When Ev and I first lived together, in Iowa City, our bed linens were a colorful assortment from our hastily merged households. His dark percales were permanently scented by a floral fabric softener, yet a stray sock or two often clung to them with static tenacity. I’d usually wake up with a rash on my cheeks, which might have come from the marathon kissing we did, or an allergy to the fabric softener. Or maybe we had a dangerously low thread count.
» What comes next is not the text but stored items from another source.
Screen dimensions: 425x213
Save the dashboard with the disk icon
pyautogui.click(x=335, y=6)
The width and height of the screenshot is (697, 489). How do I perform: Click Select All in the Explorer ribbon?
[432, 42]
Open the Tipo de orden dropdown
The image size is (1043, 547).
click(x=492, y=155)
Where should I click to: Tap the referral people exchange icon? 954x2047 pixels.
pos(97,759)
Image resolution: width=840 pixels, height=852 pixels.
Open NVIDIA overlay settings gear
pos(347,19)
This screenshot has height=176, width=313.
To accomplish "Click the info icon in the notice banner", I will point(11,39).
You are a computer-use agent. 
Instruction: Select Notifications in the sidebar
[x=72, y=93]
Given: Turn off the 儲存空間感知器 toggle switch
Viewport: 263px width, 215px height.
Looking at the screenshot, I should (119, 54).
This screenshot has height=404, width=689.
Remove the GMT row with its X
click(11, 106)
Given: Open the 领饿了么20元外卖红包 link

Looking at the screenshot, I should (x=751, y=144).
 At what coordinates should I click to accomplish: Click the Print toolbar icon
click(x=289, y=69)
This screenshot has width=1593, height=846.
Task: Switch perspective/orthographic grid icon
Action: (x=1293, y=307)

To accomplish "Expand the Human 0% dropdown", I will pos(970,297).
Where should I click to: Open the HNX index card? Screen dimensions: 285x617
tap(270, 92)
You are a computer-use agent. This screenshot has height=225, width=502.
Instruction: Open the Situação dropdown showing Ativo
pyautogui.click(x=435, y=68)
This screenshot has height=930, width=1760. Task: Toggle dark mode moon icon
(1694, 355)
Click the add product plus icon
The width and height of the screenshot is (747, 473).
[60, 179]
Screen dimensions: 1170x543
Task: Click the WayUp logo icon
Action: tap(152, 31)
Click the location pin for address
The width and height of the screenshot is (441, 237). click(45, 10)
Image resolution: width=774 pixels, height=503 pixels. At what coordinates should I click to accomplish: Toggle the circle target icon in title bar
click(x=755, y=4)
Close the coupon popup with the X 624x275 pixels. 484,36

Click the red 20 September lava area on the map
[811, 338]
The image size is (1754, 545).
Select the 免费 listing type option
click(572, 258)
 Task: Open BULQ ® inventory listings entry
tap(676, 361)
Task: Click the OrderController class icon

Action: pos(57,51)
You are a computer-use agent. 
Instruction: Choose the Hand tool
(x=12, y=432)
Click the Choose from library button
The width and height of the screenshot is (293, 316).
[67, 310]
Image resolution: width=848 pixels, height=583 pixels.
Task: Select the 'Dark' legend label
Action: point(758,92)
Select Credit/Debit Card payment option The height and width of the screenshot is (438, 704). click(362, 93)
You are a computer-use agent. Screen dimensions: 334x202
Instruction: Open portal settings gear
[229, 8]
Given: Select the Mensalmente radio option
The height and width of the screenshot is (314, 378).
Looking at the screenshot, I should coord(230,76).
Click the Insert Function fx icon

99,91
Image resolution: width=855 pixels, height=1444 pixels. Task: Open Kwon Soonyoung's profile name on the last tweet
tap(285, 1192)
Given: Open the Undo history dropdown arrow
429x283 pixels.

But the only thing that mattered then was how recklessly we threw ourselves down onto those scruffy, mismatched sheets for love or sleep. They could have been clouds or cacti for all we noticed.

“So, what do you think, Mom?” Suzy asked. “Manila or alabaster? Lauren or Charisma?”

I grabbed her arm. “Listen,” I demanded. “You’re still happy, aren’t you?”

Suzy looked nervously around us. “Of course I am!” she exclaimed. “What’s the matter with you? Haven’t you been listening to me?”

I glanced around then, too, releasing her arm. I was embarrassing my children, one by one, in public places. “Of course I have,” I said. “I just wanted to make sure, that’s all. Lauren. Manila.”

The following Wednesday I told Dr. Stern that I hadn’t had the dream again. “I’m worn out from thinking about it,” I said. “And yet I feel remiss, as if I haven’t completed an important homework assignment.” Afterward, I started to walk home through Central Park again, despite my lingering lassitude, and the fact that I wasn’t dressed for the sudden, unseasonable chill. Leaves blew around my feet, and the birds near the reservoir pecked disconsolately or huddled together in their inflated feathers.

This walk was the starting point of the resolution I’d made that morning to be more active and hopeful. I had been lying around the apartment too much—brooding about everything, sleeping in sudden, uneasy little installments, and not getting enough exercise. I planned to begin eating healthier foods, too, and maybe even join a gym. On the main floor of Bloomingdale’s the other day, Suzy had urged me to have a makeover, or at least buy a new lipstick, and I’d reluctantly agreed. But when the beauty consultant approached, wearing a white lab coat and a dazzling professional smile, I had a moment of panic and headed for the doors.

The park wasn’t crowded this time, maybe because of the unsettled weather. There were several empty benches along the water, and I sat down on one of them to rest for a few minutes. I must have fallen asleep instantly, my brand-new talent, and I woke to something stinging my face. I couldn’t have been out very long; I was much too guarded to take a real nap in the middle of the park. But I seemed to have slept into winter.